PROBLEM DESCRIPTION: Print each of the items below word for word, without changing, dropping, or adding anything.

(DATASET)

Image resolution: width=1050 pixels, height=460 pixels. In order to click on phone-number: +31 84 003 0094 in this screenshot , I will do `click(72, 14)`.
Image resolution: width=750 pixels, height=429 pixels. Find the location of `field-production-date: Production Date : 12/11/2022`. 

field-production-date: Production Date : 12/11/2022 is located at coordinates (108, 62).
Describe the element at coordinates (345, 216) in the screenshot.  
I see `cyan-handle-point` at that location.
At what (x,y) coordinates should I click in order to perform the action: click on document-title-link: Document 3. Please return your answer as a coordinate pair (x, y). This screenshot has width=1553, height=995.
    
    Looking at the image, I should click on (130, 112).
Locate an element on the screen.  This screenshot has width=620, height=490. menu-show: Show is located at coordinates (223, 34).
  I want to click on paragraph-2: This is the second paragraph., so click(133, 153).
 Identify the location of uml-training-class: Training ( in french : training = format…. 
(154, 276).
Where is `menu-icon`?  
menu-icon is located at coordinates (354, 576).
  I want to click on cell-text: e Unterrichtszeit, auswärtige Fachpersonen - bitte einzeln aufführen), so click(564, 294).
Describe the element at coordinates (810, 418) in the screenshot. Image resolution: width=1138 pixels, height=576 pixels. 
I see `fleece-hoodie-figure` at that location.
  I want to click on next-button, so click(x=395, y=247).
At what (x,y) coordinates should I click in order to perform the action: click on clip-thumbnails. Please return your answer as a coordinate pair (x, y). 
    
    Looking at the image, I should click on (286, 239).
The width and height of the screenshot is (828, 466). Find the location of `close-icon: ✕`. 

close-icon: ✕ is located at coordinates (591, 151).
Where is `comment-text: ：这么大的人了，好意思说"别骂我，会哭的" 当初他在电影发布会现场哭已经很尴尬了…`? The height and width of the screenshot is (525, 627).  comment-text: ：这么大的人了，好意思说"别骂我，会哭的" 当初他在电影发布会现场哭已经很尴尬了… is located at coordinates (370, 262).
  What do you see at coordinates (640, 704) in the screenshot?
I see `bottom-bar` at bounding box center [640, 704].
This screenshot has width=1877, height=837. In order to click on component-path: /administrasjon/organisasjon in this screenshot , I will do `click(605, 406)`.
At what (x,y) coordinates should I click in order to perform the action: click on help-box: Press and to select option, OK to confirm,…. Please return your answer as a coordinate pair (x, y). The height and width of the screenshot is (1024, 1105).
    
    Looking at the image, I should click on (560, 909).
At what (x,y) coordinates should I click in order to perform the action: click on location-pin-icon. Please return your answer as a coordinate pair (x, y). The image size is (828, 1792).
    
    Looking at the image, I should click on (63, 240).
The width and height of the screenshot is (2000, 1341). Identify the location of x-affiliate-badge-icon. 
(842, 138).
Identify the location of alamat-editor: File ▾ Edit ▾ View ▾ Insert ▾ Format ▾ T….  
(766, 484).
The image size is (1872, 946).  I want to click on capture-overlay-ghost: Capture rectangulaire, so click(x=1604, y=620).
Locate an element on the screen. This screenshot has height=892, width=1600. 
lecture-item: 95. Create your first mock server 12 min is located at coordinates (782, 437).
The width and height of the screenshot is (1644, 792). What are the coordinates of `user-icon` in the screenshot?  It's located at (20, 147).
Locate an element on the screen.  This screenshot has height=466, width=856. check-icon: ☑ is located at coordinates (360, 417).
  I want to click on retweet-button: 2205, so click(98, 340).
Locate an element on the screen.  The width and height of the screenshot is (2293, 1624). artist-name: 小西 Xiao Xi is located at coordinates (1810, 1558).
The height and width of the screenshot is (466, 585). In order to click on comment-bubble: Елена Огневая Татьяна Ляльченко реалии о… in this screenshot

(End DATASET)

RESULT OF THIS EXERCISE:
Image resolution: width=1050 pixels, height=460 pixels. In order to click on phone-number: +31 84 003 0094 in this screenshot , I will do `click(72, 14)`.
Image resolution: width=750 pixels, height=429 pixels. Find the location of `field-production-date: Production Date : 12/11/2022`. 

field-production-date: Production Date : 12/11/2022 is located at coordinates (108, 62).
Describe the element at coordinates (345, 216) in the screenshot.  
I see `cyan-handle-point` at that location.
At what (x,y) coordinates should I click in order to perform the action: click on document-title-link: Document 3. Please return your answer as a coordinate pair (x, y). This screenshot has width=1553, height=995.
    
    Looking at the image, I should click on (130, 112).
Locate an element on the screen.  This screenshot has width=620, height=490. menu-show: Show is located at coordinates (223, 34).
  I want to click on paragraph-2: This is the second paragraph., so click(133, 153).
 Identify the location of uml-training-class: Training ( in french : training = format…. 
(154, 276).
Where is `menu-icon`?  
menu-icon is located at coordinates (354, 576).
  I want to click on cell-text: e Unterrichtszeit, auswärtige Fachpersonen - bitte einzeln aufführen), so click(564, 294).
Describe the element at coordinates (810, 418) in the screenshot. Image resolution: width=1138 pixels, height=576 pixels. 
I see `fleece-hoodie-figure` at that location.
  I want to click on next-button, so click(x=395, y=247).
At what (x,y) coordinates should I click in order to perform the action: click on clip-thumbnails. Please return your answer as a coordinate pair (x, y). 
    
    Looking at the image, I should click on (286, 239).
The width and height of the screenshot is (828, 466). Find the location of `close-icon: ✕`. 

close-icon: ✕ is located at coordinates (591, 151).
Where is `comment-text: ：这么大的人了，好意思说"别骂我，会哭的" 当初他在电影发布会现场哭已经很尴尬了…`? The height and width of the screenshot is (525, 627).  comment-text: ：这么大的人了，好意思说"别骂我，会哭的" 当初他在电影发布会现场哭已经很尴尬了… is located at coordinates (370, 262).
  What do you see at coordinates (640, 704) in the screenshot?
I see `bottom-bar` at bounding box center [640, 704].
This screenshot has width=1877, height=837. In order to click on component-path: /administrasjon/organisasjon in this screenshot , I will do `click(605, 406)`.
At what (x,y) coordinates should I click in order to perform the action: click on help-box: Press and to select option, OK to confirm,…. Please return your answer as a coordinate pair (x, y). The height and width of the screenshot is (1024, 1105).
    
    Looking at the image, I should click on (560, 909).
At what (x,y) coordinates should I click in order to perform the action: click on location-pin-icon. Please return your answer as a coordinate pair (x, y). The image size is (828, 1792).
    
    Looking at the image, I should click on (63, 240).
The width and height of the screenshot is (2000, 1341). Identify the location of x-affiliate-badge-icon. 
(842, 138).
Identify the location of alamat-editor: File ▾ Edit ▾ View ▾ Insert ▾ Format ▾ T….  
(766, 484).
The image size is (1872, 946).  I want to click on capture-overlay-ghost: Capture rectangulaire, so click(x=1604, y=620).
Locate an element on the screen. This screenshot has height=892, width=1600. 
lecture-item: 95. Create your first mock server 12 min is located at coordinates (782, 437).
The width and height of the screenshot is (1644, 792). What are the coordinates of `user-icon` in the screenshot?  It's located at (20, 147).
Locate an element on the screen.  This screenshot has height=466, width=856. check-icon: ☑ is located at coordinates (360, 417).
  I want to click on retweet-button: 2205, so click(98, 340).
Locate an element on the screen.  The width and height of the screenshot is (2293, 1624). artist-name: 小西 Xiao Xi is located at coordinates (1810, 1558).
The height and width of the screenshot is (466, 585). In order to click on comment-bubble: Елена Огневая Татьяна Ляльченко реалии о… in this screenshot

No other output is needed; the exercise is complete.